One way or another, American workers, families, and small businesses would have had to pay that bill instead, deepening inequality and stunting the economy. So, this time at least, Americans can take a sigh of relief that SCOTUS chose not to decide tax policy by “judicial say-so,” as Franklin D. Roosevelt once put it.

But looking ahead, we can’t let this small victory take our eyes off the looming battle. That the court even took this case raises the real possibility of future SCOTUS overreach in tax policy. The plaintiffs’ fundamental legal premise—that the Constitution requires income to be “realized” before it is taxed—is a radical reinterpretation of precedent and, if affirmed, would have invalidated decades of tax rules. Not only was the plaintiffs’ case substantively flawed, it also suffered from factual inaccuracies and deep conflicts of interest, with two justices directly owning shares in several of the companies set to receive billions in tax relief. Moreover, the plaintiffs’ campaign was clearly fueled by many of the same ultra-wealthy parties that would have profited handsomely from the outcome. Yet, despite the minefield surrounding Moore, the court took time in its extremely busy calendar for this case.

Many factors could explain why the justices granted certiorari in the Trojan horse that was Moore. Some justices may have wanted to preempt the taxation of unrealized capital gains by finding it unconstitutional to tax unrealized income. Others might have seen an opportunity to affirm the constitutionality of taxing unrealized income. But what cuts across all of this is that the Supreme Court today—as attested to in Moore—believes that it has the legal authority and the political legitimacy to override the will of the American people on tax matters. 

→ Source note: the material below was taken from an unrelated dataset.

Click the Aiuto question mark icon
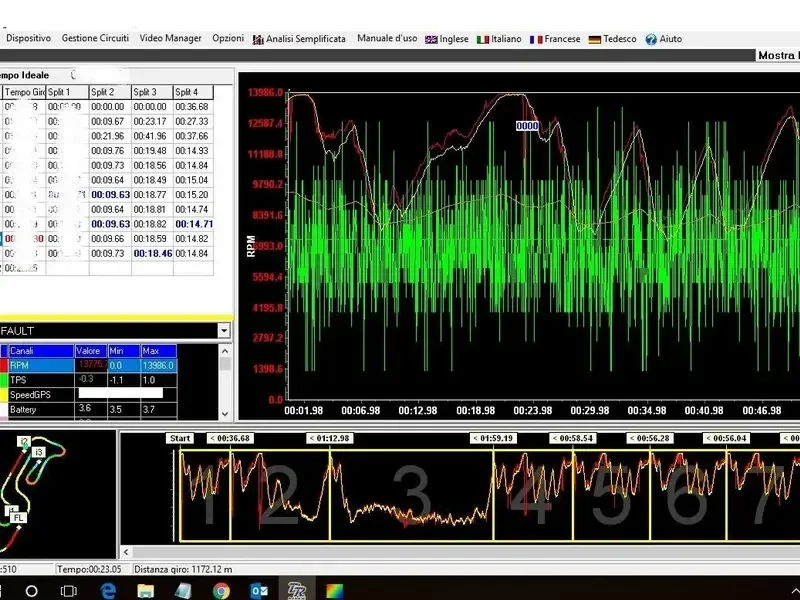This screenshot has width=800, height=600. tap(650, 39)
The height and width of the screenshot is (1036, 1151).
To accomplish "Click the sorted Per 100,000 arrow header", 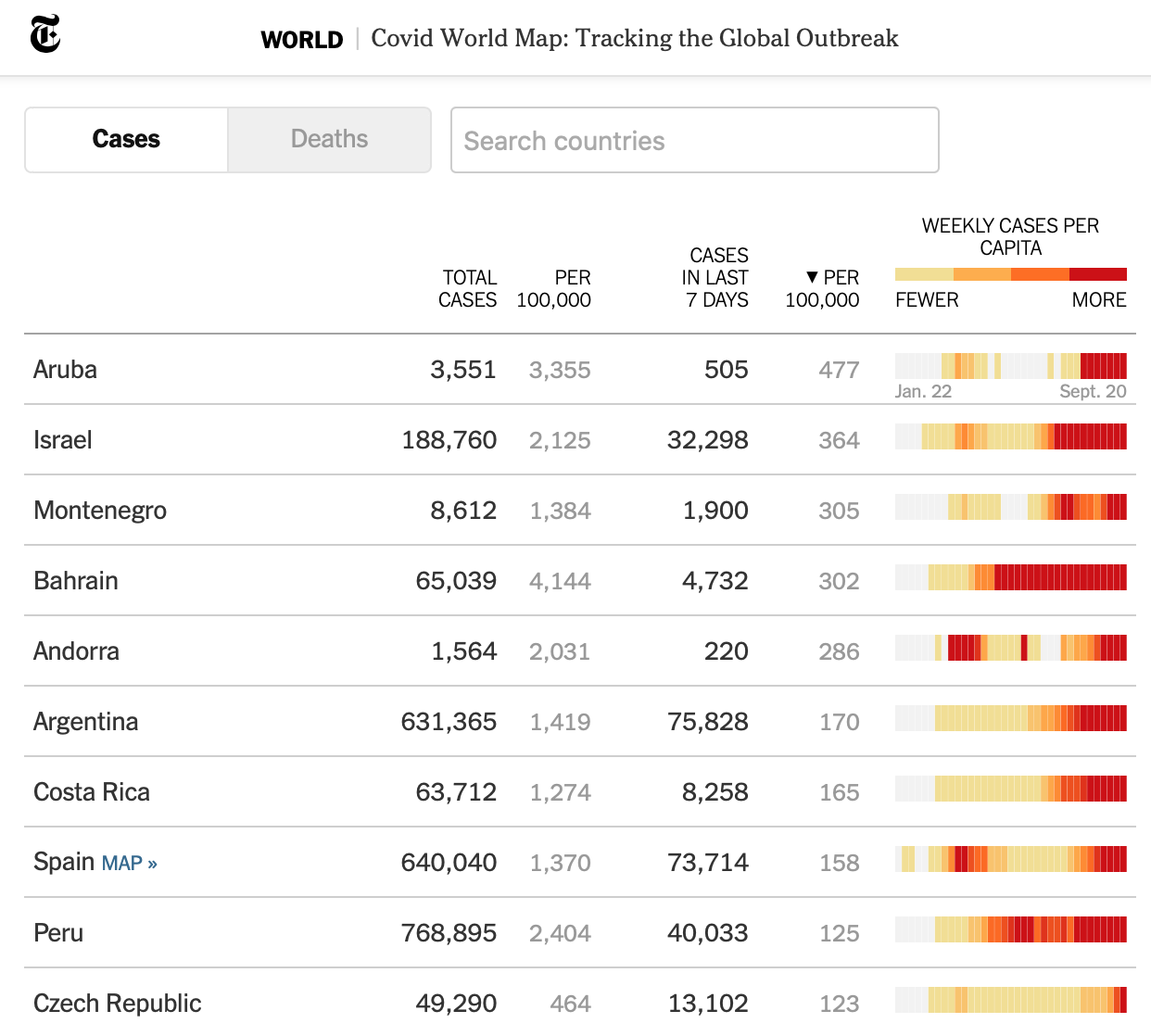I will pos(823,289).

At their core, debates about tax policy revolve around competing sets of values and principles: equity or hierarchy, shared sacrifice or self-interest, democracy or minority rule. As eminent fiscal sociologists put it, “Taxes formalize our obligations to each other. They define the inequalities we accept and those that we collectively seek to redress.” These are not strictly legal questions that can be hashed out by elite, unelected jurists in robes, but fundamental debates about the nature of our democracy and who should pay the price to protect the common good.

While the Moore decision was an important victory for countering corporate tax avoidance, the case does not bode well for judicial deference to democratic tax policymaking. Clearly concerned with future SCOTUS overreach, Justice Ketanji Brown Jackson in her concurring opinion quotes former Justice John Marshall Harlan: “The remedy for [tax] abuses is to be found at the ballot-box, and in a wholesome public opinion which the representatives of the people will not long, if at all, disregard, and not in the disregard by the judiciary of powers. . . ” 

Looking beyond Moore, tax policy by Supreme Court fiat would only serve to advance a vision of America that is unreflective of, unprepared for, and fundamentally vulnerable to the rapidly changing needs of building a 21st-century economy for all.